Wednesday, March 25, 2009

Interesting tidbits

Feldstein: Recession likely to linger into next year

There is a good chance the U.S. will need to implement a second economic stimulus as the recession persists beyond this year, said economist Martin Feldstein, a member of President Barack Obama's Economic Recovery Advisory Board. The Harvard University professor said he does not know when the recession will end, but "the forecasts that it'll end later this year, I think, are too optimistic." Reuters.
No argument here on that.

S&P downgrades Berkshire Hathaway's ratings outlook

Berkshire Hathaway's ratings outlook was lowered from stable to negative by Standard & Poor's. The rating agency attributed the change to a drop in capital for Berkshire's insurance operations that came as a result of the stock market's decline. The Wall Street Journal.
Fitch was ahead on this one on 3/12.

Unexpected inflation spike hits U.K. economy
In a development that economists did not anticipate, inflation in Britain rose to 3.2% in February, driven primarily by food prices. Experts had expected a 2.6% increase for the consumer-price index.

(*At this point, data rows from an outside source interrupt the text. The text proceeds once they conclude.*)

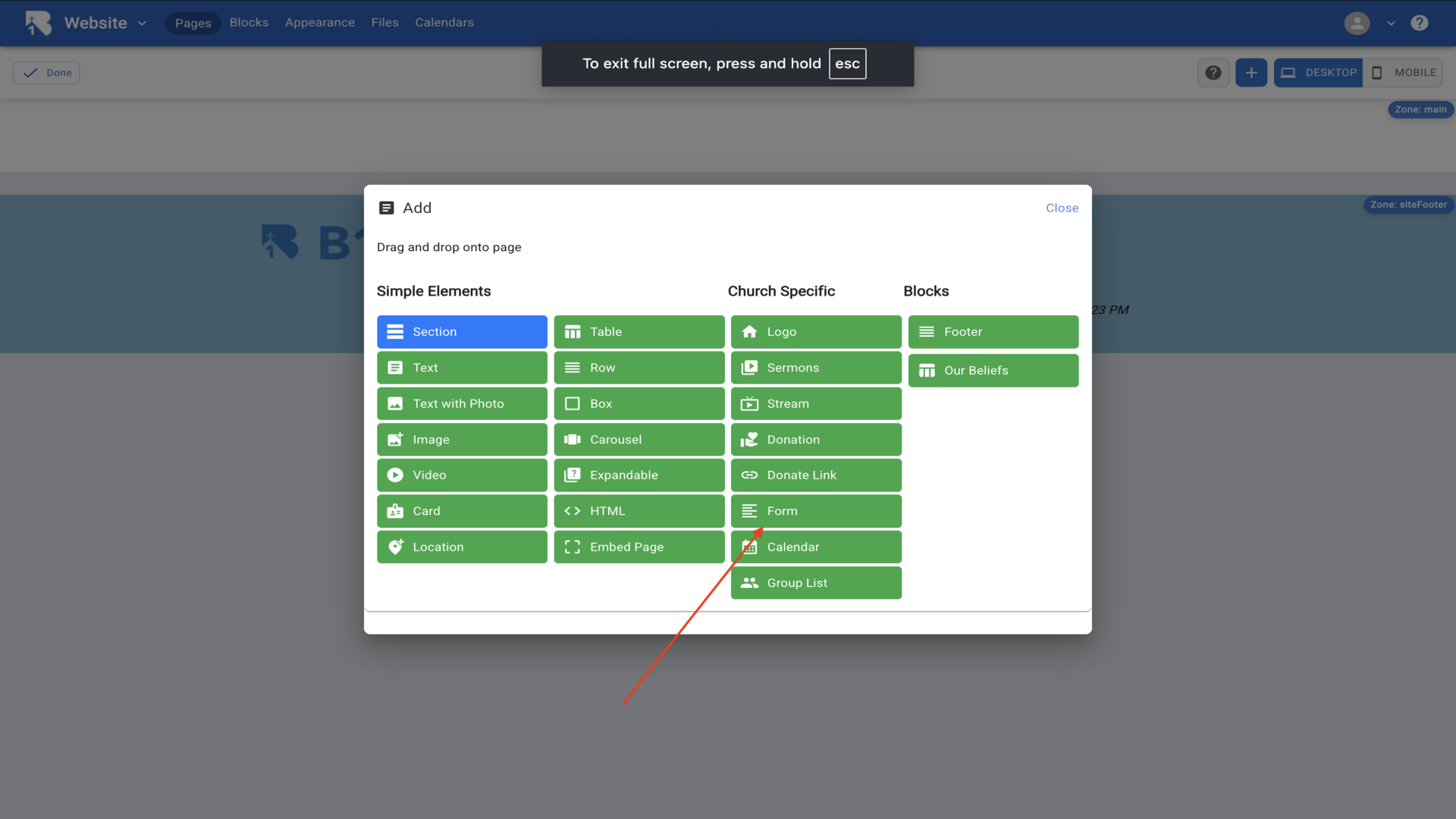This screenshot has width=1456, height=819.
Task: Open the help question mark in toolbar
Action: (1213, 73)
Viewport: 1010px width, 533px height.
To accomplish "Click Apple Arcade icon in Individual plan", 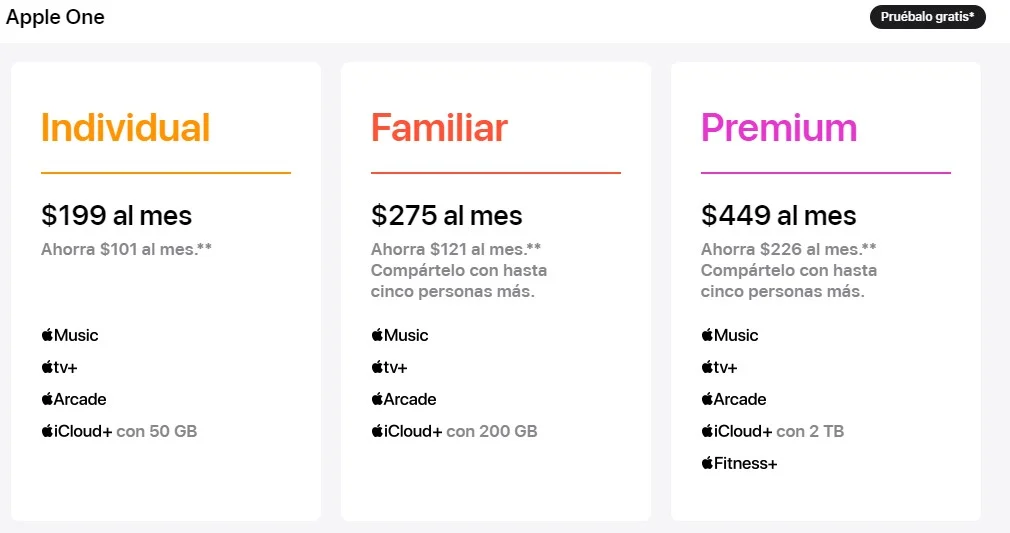I will (73, 400).
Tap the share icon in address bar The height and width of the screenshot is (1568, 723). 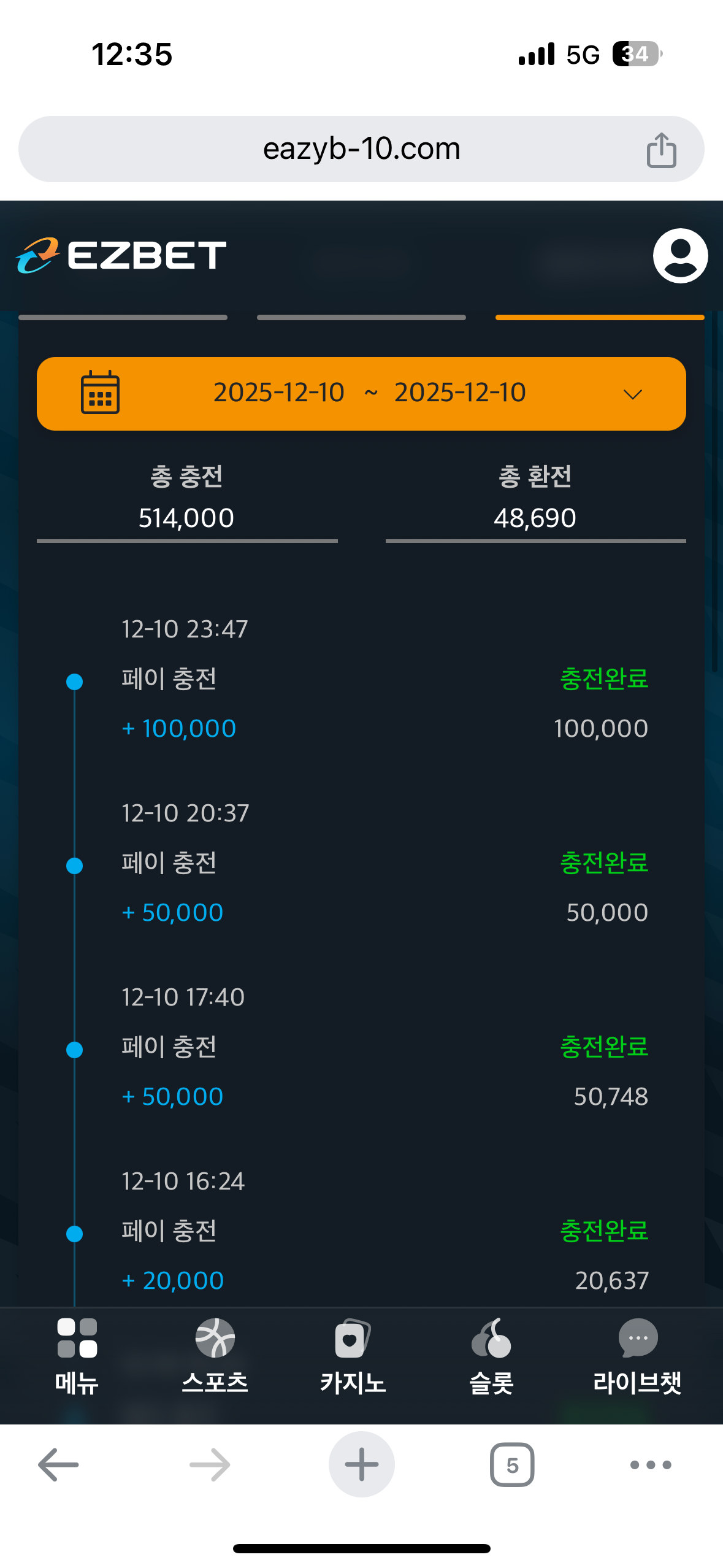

The U.S. Treasury's plan for removing troubled assets from the balance sheets of banks will likely force those institutions, including Bank of America, Citigroup and Wells Fargo, to take substantial write-downs, analysts and executives said. The losses might force the banks to raise additional capital from investors or taxpayers. "The unspoken fear here is that selling off loan portfolios would lead to more government capital injections into major banks," one bank executive said. Financial Times.
Sound somewhat familiar?

Fidelity creates fund for commodity stocks

Fidelity Investments plans to launch Tuesday an equity fund that invests in the stocks of companies in agriculture, energy and metals, both within the U.S. and worldwide. The Fidelity Global Commodity Stock Fund will offer adviser- and retail-class shares. Unlike many commodity funds that invest in derivatives, this fund will buy stocks.

So expect stocks of these three categories of companies to pop while Fidelity ramps up the holdings of these funds.